We paddled, floated, enjoyed some wine, tried to de-foam our beer, and fished. On a hunch, I told Billy he was going to catch the first fish as he had recently taken his sons fishing the Dearborn River. Good river Karma is good river Karma, and Billy soon had a catfish on.
Ten minutes later, I nabbed a goldeye. A goldeye is a particularly un-fun fish to catch. They don’t fight, there isn’t anything on them to eat, and it makes you question your river Karma. I can’t recall who caught the next catfish, but someone did and it wasn’t me. Then, I caught another goldeye, and shortly after I landed yet another goldeye. With banter and snickers, I was crowned The Goldeye King and really started analyzing any possible source for my river Karma.
And now for the Big Fish Story…
Drifting back behind the group, I continued to fish in earnest. I have heard that fishing is done at least 50% in the mind, and I steeped mine into its most predatory stance. I became part of my surroundings, and I became silent. Fishing even more intently, I questioned whether or not it is selfish to pray for a fish. Can I trouble My Maker just for a nice trout? Then it happened… Just as I moved my lips to begin my fishy prayer…
Something grabbed my eye from starboard side. I whirled to cast in that direction. A plomp (or maybe it was more of a glug) sounded from the surface of the river. My hand twitched to the reel. I cast.
The biggest Walleye I have ever laid eyes on floated to the surface – belly skyward and freshly dead just two feet from my boat.
Now, you may think at this point that my river Karma is of course bad, but I am not totally convinced of that. Consider this. I was floating well behind the rest of the group. Any one of them could have caught the fish (as they passed by directly before he died), but they did not catch him. Instead, a truly magnificent predator, wily enough to survive in well fished waters, died of old age right under me and floated to the surface right where I couldn’t miss him… I have great river Karma!
Of course, you may say, “How do you know it died right under you? It could have died long before and was submerged by the current and just happened to pop up next to you.” You could say that, but it is my fish story and that is how it ends. I have great river Karma.

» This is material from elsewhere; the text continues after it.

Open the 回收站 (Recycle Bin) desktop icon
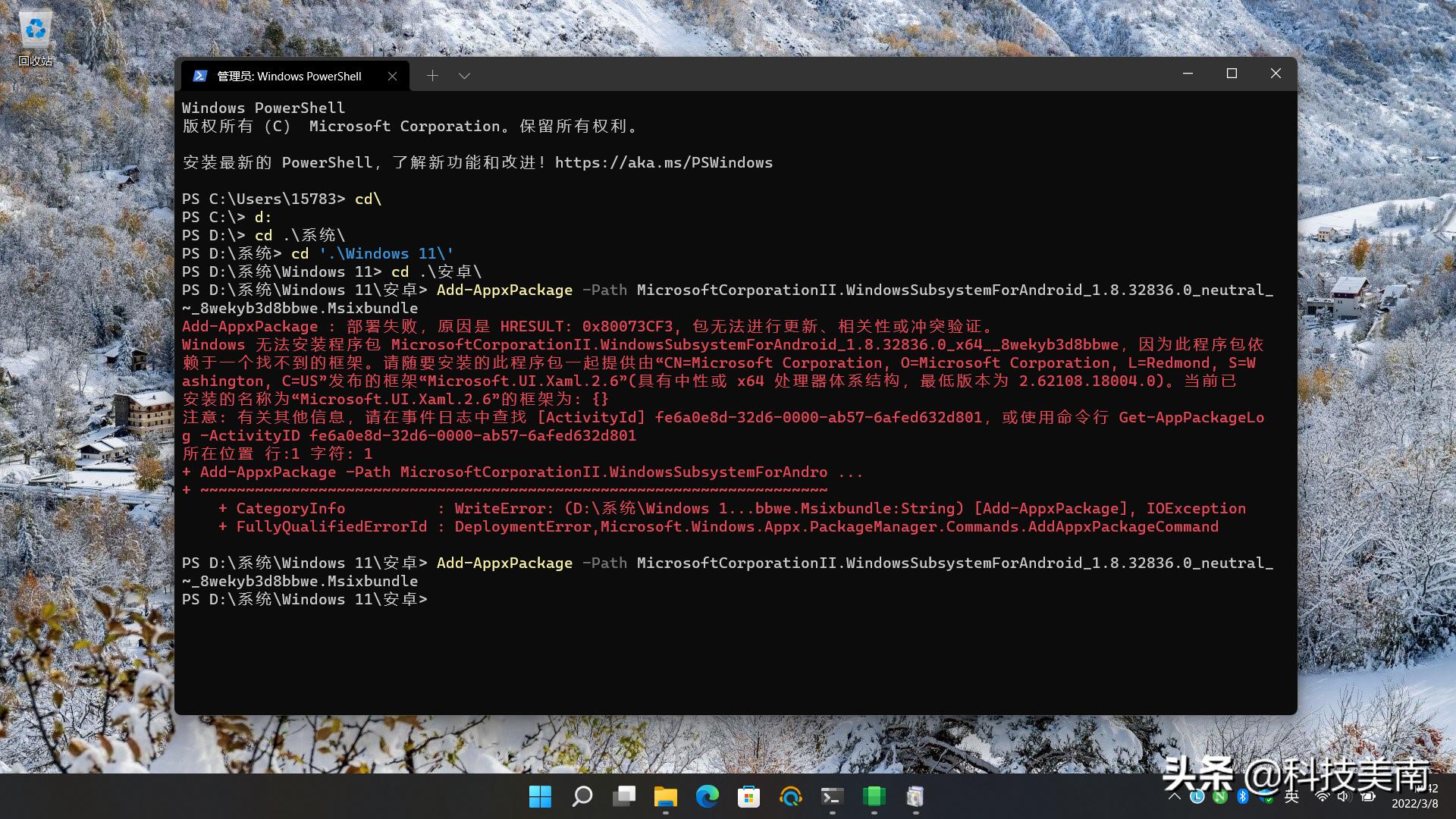The width and height of the screenshot is (1456, 819). (34, 29)
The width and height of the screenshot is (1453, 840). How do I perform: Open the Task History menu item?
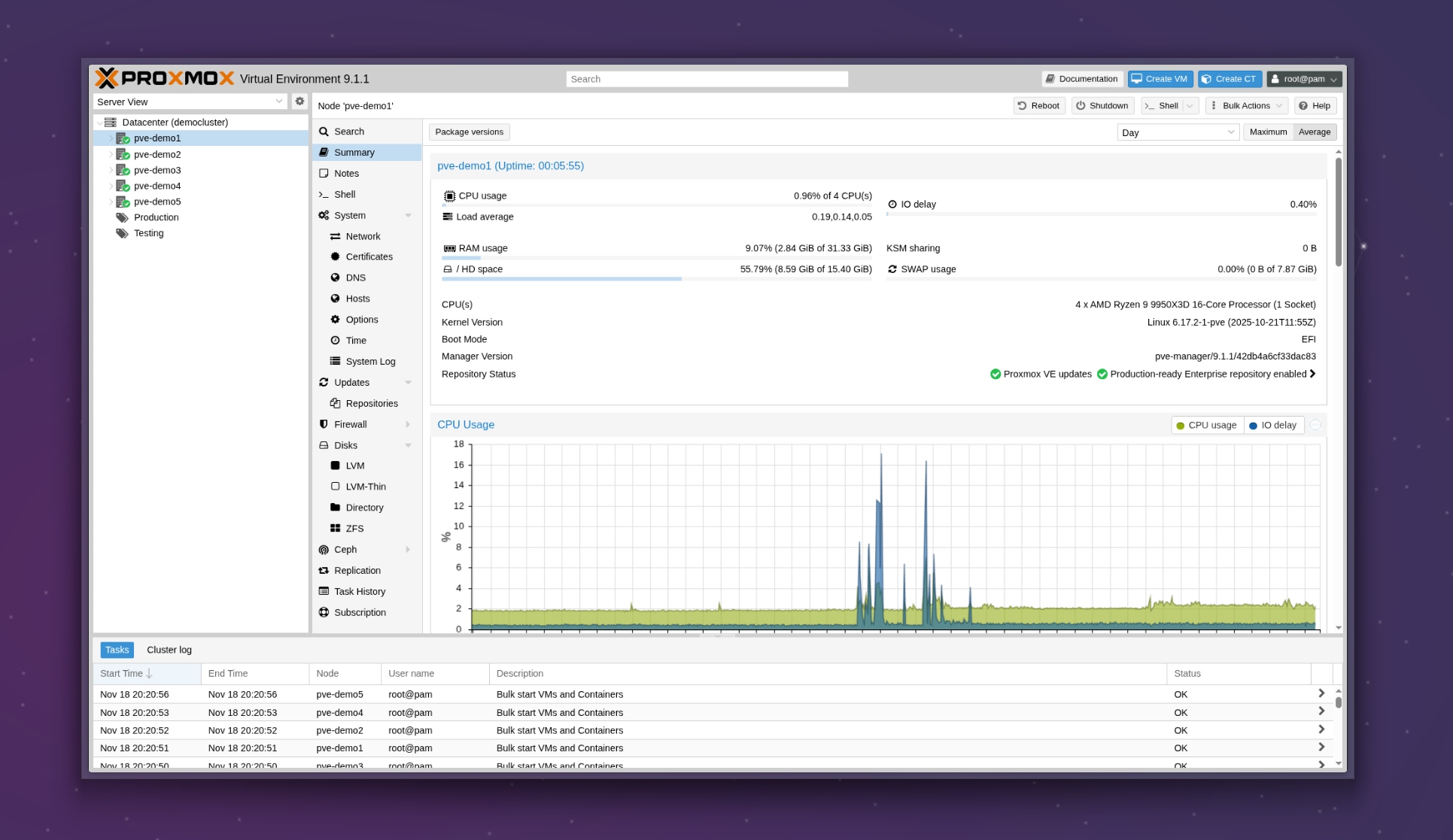click(x=360, y=592)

Later, we arrived at Hole in the Wall, an incredible rock formation that is undeniably self descriptive and served as our camp site. Montana performed her nightly symphony with the sun and the horizon, and the stars materialized in an arch, blotted out only by a distant lightning storm on the prairie to the North. It is unclear when we discovered that the majority of the sleeping bags were quite wet, but it is clear that is was at that point that the fact became the most inconvenient.

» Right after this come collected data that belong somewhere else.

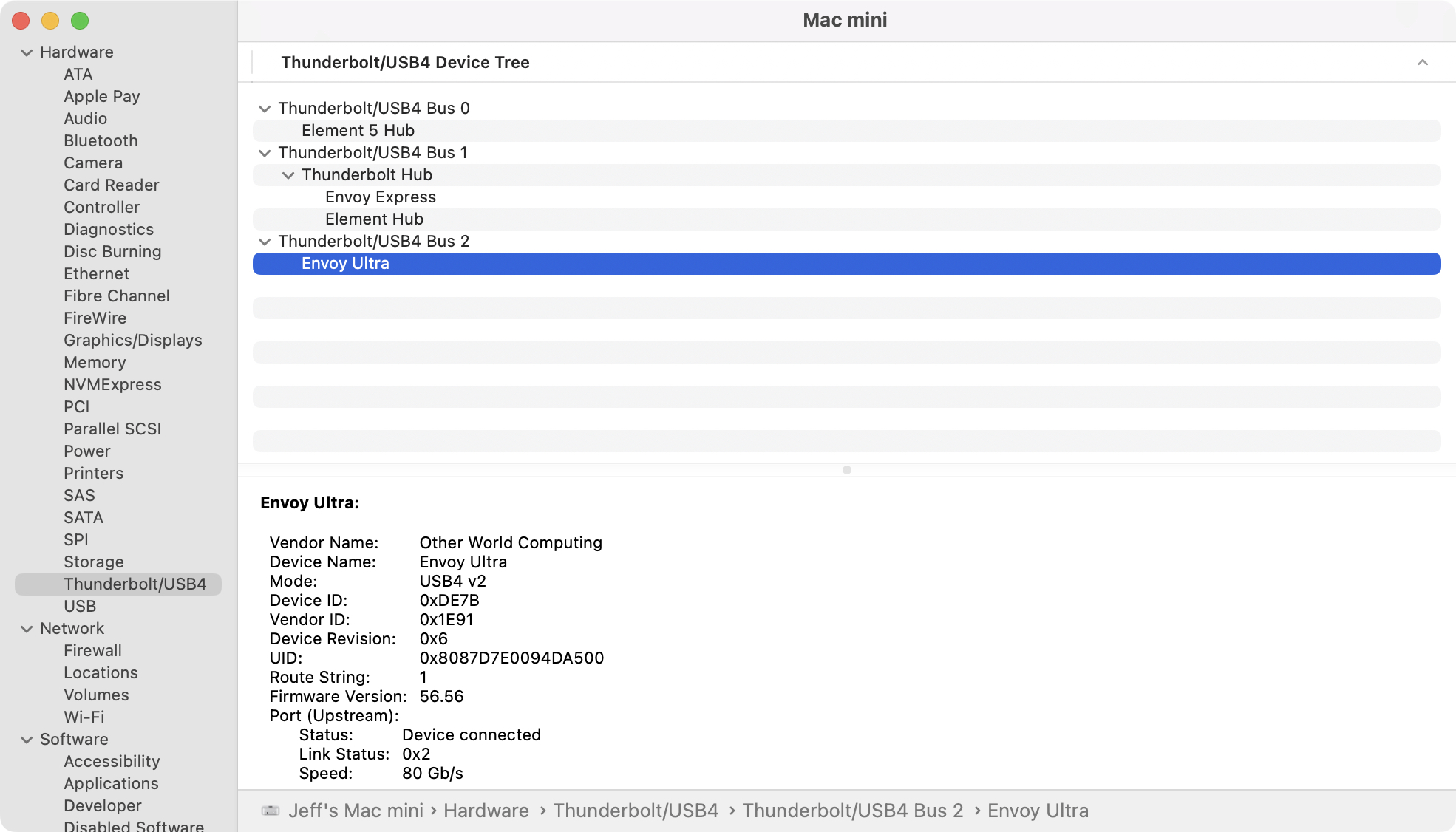This screenshot has width=1456, height=832.
Task: Collapse the Network section chevron
Action: [27, 629]
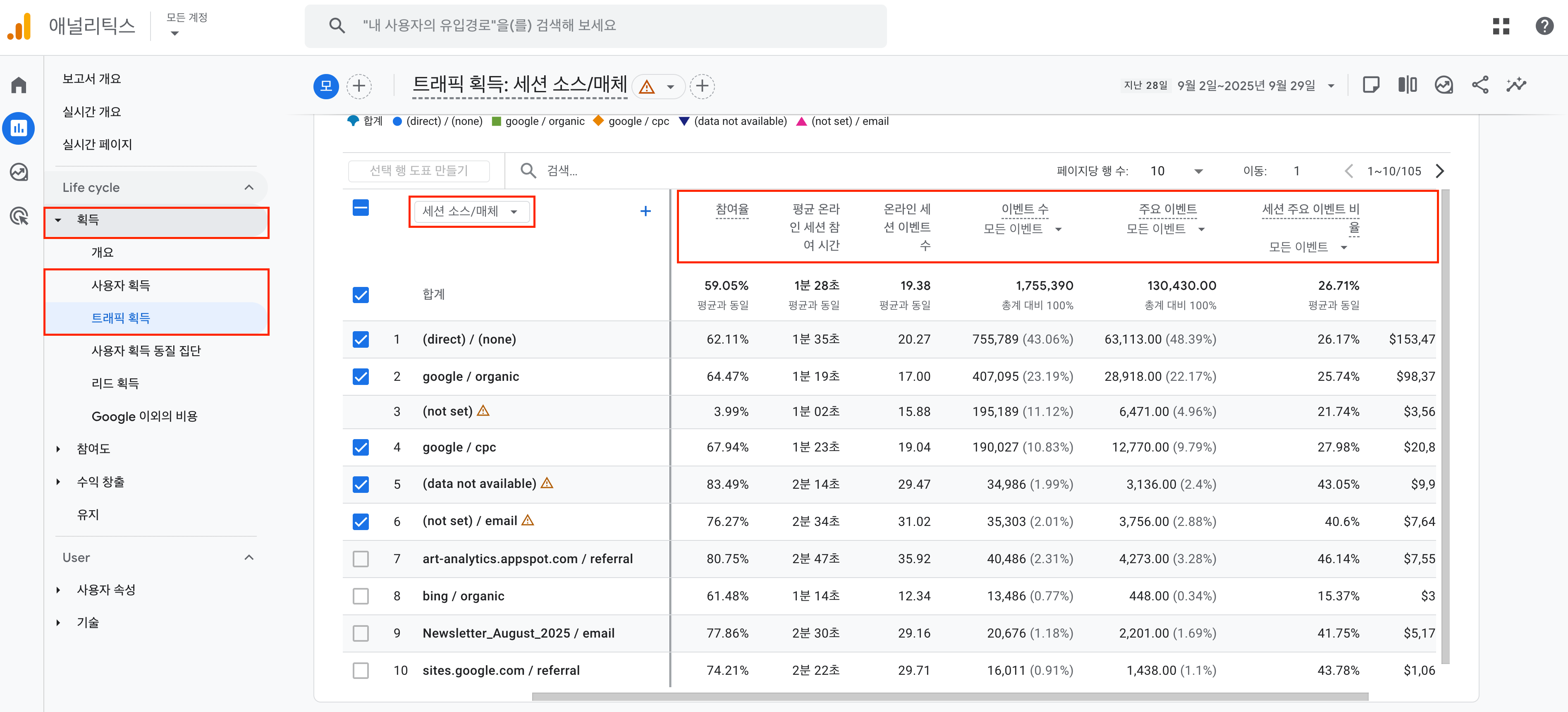Open the 세션 소스/매체 dimension dropdown

(x=472, y=211)
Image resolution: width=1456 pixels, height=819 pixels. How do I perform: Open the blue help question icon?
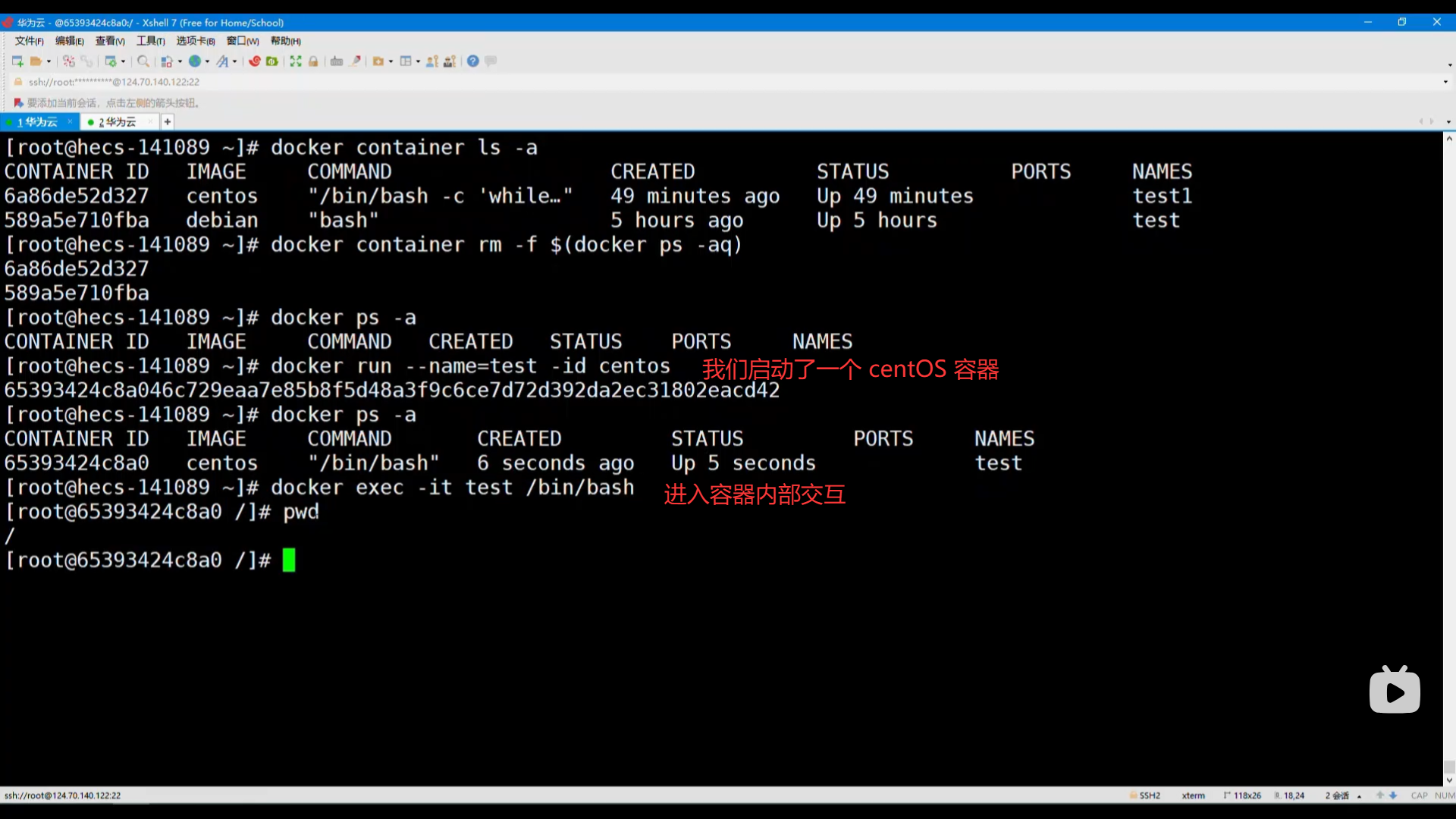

The next morning was filled with the bustle of breaking camp, some more fishing, and another bit of that incredible Syrah. Beginning with a cloud of dust and gusting winds, a storm swept in from the West. It mostly missed us, but it demanded a measure of humility and respect. We paid our dues and virtually surfed the front downriver. Pulled and pushed by violent throws, we worked to keep our boats upright and pointed downhill. As we neared the final destination, the wind quieted and Cody, Eric, and Billy caught some more catfish. Billy even caught a nice walleye. Of course, I topped it off with another goldeye or two.
We rounded the final bend, landed on the boat ramp, and wished we were going a bit further. Powdery dust billowing, my brother Matthew soon flew over the hill in his black pickup and pulled up next to us. We loaded up our crafts, and we headed to Pep’s Bar and Lanes in Big Sandy for the nation’s greatest hamburger, some cold beer, and an audience for our stories. Our keg rode home as full as it had departed (minus some foam) and everyone followed Rule #2 to the last letter.
Sometimes, the secrets you learn take a while to understand. Sometimes, they appear in your work down the line and it is then that you realize you heard them.